Radiation leak on deck twelve… bah…

I’ve been working yesterday and today on a new weapon, which is a threefold thing, because you have the simulation, the visual effect, and the balancing. The sim is moderately easy, the visual effect was a nightmare. I tried lots of things but ended up with a sort of greenish slimey effect that appears in blotches on the ships, which took a lot of code re-jigging, but looks good. I now have a more generic system for splatting one texture onto the surface of a ship, blending the source and destination alpha together so I can effectively splat a decal onto a ship. I was already hacking this in for the armor glows, now it’s more general. In theory, I could have done the damage textures that way… It’s all done without shaders, so even really old PC’s will still see that effect.

Anyway, the new weapon (likely for a new expansion one day) is a radiation gun. In game terms, this is a weapon that is rubbish at shield penetration, does little impact damage and has really slow rate of fire… So why bother?
Because if it makes it through to the ships internals, it delivers a radioactive payload which keeps ticking. Over a period of time, the payload causes repeated damage internally to different modules. This continues even if the original firing ship is no more, or the shields go back up.
Effectively its like gambling and throwing all your shots into one payload. If it hits, they all hit. and their damage is distributed across the whole target. You can damage every module on a ship with one hit. Yay!

I think this is interesting tactically for several reasons:
1) ‘sacrificial’ ships with tons of weapons but sod-all defences are now viable, because they only need to get a few shots in at the right time. They can then go bang! their work is done…
2) shield disruptor bombs are now more useful, because coupled with radiation payloads, they can deliver a one-two punch.
3) it’s a slight counter to the tribe, who trade armor and shields for more internal hit-points. Radiation could be their undoing, and negates their ‘big tank’ strategy.
4) It adds the first gradual weapon, meaning that if you can deliver this initial attack, just staying alive and waiting actually can be a winning strategy.
5) it adds a reason to have minimal shielding. People ignore the really cheap shield modules, but now that will leave them open to radioactive weaponry.

Of course it’s all in the final balancing. thoughts?
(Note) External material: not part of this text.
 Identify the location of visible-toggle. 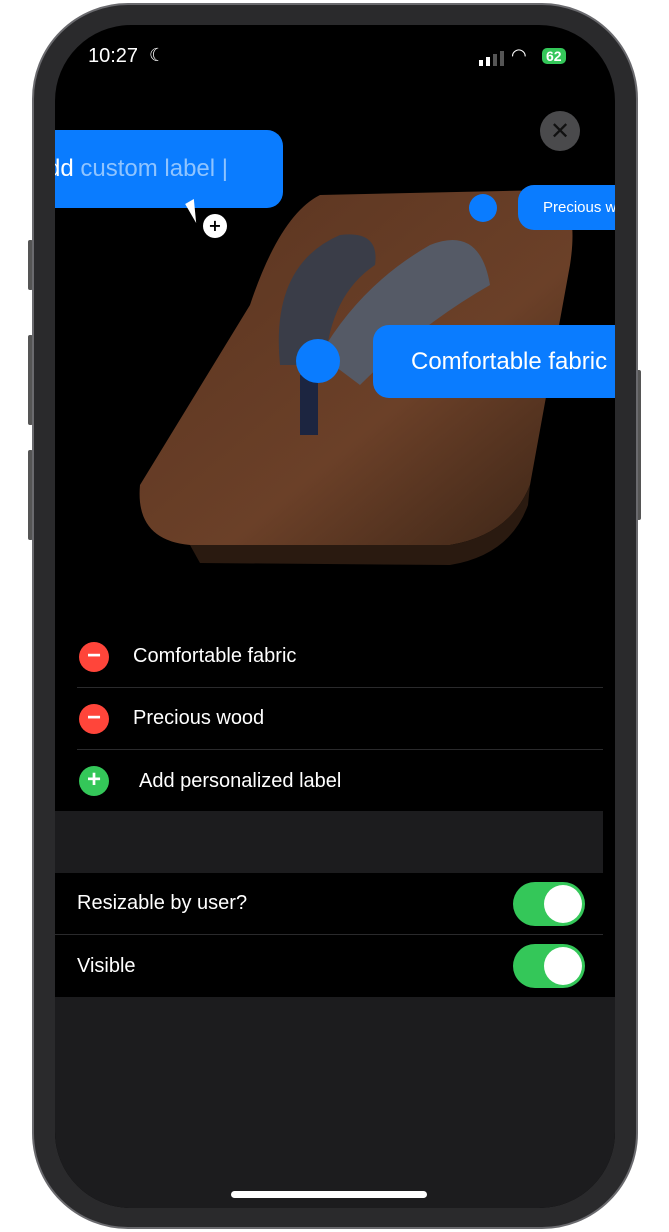
(549, 966).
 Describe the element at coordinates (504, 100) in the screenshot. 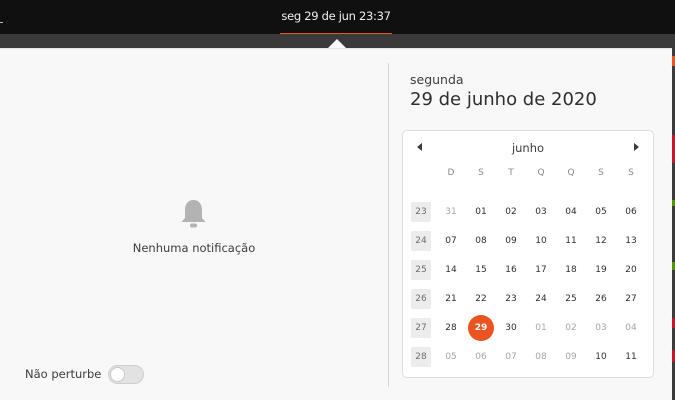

Asteroids for now… moving onwards

I’m already on other stuff now, but with a bit of shader depth of field (subtle, but worth it) and the rare laser blast impact, and a bit of knocking them sideways with explosions, I’m done with asteroid belts for now. They will show up in an expansion at some point. There is a ton of other stuff to do next.
Doing the belts meant looking at all sorts of code and led me down paths which have meant improvements to performance in other areas. It’s always good to claw back some CPU or GPU, knowing there is a big list of stuff I want to add which can use it up again :D

ASTEROIDZ!

After watching some star trek online gameplay videos (everyone says it sucks, but the space battles look interesting) I thought I should experiment with asteroid fields in GSB, purely (for now) as a visual effect, just a gratuitous bit of visual fluff which all the ships and weapons ignore.

Anyway, I don’t like just putting stuff in the game until I’m really happy with it. I’m not happy with this yet

But I’m not sure why. I need feedback on it from people like YOU. What looks wrong? what could be improved? Adding shadows is the obvious thing, but for boring technical reasons it would be a HUGE big deal in performance terms. I’d already have done it for ships if it was easy or fast.

Given that adding shadows isn’t an option, what else could be done to make this look more gratuitous and movie-like?